Tuesday, January 17, 2006

Freedom and fear

"Fear drives out reason. Fear suppresses the politics of discourse and opens the door to the politics of destruction. Justice Brandeis once wrote: "Men feared witches and burnt women."

"The founders of our country faced dire threats. If they failed in their endeavors, they would have been hung as traitors. The very existence of our country was at risk.

"Yet, in the teeth of those dangers, they insisted on establishing the Bill of Rights.

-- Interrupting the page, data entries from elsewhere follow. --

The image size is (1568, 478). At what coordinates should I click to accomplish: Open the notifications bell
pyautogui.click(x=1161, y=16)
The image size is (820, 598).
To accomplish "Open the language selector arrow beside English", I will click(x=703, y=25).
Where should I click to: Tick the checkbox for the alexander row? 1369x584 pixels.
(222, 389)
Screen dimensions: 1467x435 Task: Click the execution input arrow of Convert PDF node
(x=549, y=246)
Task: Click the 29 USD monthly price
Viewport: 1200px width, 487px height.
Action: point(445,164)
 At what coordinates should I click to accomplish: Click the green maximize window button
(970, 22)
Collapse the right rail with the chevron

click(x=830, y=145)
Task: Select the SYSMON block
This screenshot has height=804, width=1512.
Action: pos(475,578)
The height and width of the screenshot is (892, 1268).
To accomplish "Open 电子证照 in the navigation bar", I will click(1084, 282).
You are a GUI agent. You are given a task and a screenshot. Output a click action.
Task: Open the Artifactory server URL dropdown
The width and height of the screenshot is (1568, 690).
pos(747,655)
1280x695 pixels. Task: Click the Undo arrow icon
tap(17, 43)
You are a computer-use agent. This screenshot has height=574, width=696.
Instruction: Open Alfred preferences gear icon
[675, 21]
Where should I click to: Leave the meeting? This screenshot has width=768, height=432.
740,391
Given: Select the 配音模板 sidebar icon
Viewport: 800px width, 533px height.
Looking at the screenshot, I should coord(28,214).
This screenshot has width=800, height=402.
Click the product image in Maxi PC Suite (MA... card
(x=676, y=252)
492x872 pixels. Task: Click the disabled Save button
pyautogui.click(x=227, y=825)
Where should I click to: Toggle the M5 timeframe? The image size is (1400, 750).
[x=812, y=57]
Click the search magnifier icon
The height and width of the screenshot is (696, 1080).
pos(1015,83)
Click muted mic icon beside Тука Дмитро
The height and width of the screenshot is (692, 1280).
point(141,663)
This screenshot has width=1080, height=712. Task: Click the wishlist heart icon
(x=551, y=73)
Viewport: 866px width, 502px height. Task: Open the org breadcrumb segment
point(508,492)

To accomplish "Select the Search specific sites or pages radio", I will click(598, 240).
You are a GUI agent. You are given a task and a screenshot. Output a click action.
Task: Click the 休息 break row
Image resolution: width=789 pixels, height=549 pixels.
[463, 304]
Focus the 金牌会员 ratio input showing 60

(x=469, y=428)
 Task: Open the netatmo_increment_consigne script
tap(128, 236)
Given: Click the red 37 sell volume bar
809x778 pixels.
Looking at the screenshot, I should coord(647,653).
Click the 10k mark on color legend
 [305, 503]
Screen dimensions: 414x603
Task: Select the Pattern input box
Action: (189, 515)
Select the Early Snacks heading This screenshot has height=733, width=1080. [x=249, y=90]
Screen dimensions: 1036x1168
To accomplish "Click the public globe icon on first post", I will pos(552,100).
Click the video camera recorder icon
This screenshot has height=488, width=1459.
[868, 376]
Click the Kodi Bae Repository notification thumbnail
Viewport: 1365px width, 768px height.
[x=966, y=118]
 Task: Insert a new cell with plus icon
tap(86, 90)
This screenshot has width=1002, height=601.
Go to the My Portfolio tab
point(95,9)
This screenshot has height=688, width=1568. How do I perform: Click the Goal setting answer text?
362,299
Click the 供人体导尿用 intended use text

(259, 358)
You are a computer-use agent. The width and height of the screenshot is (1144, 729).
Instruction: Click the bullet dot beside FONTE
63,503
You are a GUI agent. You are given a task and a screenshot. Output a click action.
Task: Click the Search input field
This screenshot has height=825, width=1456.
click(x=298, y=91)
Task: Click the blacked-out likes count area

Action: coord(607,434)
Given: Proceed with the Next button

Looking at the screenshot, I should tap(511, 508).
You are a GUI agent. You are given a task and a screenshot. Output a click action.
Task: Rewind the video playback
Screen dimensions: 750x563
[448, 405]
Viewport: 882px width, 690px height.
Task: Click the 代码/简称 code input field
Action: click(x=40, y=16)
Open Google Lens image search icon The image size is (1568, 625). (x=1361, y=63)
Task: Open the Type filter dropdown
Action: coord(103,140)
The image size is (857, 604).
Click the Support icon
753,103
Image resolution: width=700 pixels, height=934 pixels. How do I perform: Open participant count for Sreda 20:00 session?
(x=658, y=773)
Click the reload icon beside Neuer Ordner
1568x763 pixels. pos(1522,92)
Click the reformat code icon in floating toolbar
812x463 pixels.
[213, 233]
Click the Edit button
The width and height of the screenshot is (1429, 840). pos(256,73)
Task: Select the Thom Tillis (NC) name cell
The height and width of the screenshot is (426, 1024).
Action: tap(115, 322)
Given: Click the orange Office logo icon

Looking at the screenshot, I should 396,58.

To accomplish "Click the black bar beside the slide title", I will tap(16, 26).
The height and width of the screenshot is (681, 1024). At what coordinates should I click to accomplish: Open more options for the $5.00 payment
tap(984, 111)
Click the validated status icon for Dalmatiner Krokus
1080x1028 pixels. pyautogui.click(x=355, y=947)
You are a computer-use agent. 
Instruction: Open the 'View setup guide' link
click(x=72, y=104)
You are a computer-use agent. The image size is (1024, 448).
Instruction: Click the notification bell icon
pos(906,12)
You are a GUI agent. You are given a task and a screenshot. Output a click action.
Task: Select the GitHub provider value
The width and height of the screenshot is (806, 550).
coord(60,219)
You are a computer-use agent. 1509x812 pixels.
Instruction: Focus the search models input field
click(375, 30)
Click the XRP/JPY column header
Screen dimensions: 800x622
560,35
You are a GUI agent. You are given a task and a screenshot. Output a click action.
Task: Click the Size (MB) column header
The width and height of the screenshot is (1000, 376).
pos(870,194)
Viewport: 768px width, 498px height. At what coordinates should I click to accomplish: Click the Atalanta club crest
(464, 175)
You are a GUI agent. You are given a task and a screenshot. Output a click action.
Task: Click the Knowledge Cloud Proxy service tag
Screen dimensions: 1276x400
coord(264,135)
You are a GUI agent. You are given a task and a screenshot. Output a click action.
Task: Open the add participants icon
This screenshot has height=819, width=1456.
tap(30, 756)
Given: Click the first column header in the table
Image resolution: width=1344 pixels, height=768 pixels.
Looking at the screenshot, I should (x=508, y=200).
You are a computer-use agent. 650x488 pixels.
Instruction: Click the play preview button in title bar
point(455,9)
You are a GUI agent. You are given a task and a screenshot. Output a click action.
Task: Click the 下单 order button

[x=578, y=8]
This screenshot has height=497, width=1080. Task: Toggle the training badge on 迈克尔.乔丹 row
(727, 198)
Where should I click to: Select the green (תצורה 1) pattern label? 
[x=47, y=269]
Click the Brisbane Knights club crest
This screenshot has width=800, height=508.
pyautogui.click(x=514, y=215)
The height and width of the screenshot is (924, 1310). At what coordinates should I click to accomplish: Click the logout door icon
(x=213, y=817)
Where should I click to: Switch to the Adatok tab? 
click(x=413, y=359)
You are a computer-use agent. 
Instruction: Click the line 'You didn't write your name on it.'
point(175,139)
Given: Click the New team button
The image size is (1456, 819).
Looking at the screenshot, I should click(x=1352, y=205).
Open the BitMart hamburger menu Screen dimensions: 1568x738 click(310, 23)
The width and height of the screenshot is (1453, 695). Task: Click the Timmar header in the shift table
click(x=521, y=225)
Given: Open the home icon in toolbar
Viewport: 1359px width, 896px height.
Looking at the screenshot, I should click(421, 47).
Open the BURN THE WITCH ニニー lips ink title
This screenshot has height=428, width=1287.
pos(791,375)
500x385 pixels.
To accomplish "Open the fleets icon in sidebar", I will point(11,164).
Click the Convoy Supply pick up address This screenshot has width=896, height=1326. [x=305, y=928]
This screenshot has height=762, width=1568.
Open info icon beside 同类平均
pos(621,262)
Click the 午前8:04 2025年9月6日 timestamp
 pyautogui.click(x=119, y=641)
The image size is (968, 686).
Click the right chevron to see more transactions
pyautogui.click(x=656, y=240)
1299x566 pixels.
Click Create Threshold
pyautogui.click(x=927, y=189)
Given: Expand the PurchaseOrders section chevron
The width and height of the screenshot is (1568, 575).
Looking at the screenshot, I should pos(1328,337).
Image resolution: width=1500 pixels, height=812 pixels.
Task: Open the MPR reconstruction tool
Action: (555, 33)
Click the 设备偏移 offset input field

"Is our Congress today in more danger than were their predecessors when the British army was marching on the Capitol? Is the world more dangerous than when we faced an ideological enemy with tens of thousands of missiles poised to be launched against us and annihilate our country at a moment's notice? Is America in more danger now than when we faced worldwide fascism on the march-when our fathers fought and won two World Wars?

"It is simply an insult to those who came before us and sacrificed so much on our behalf to imply that we have more to be fearful of than they. Yet they faithfully protected our freedoms and now it is up to us to do the same."

-- Al Gore, January 16, 2006

2 comments:

Okolo said...

Gore was on fire.

Cliff said...

Good post.

We think too short term. I mean, we think that the age we are living right now is so dangerous. Disasters, war, terrorist. But throughout history, it is never a paradise. The world wars, Cold war, the epidemic during world war I.

The only constant I see is that there is always disasters and men must always face them against their own fear.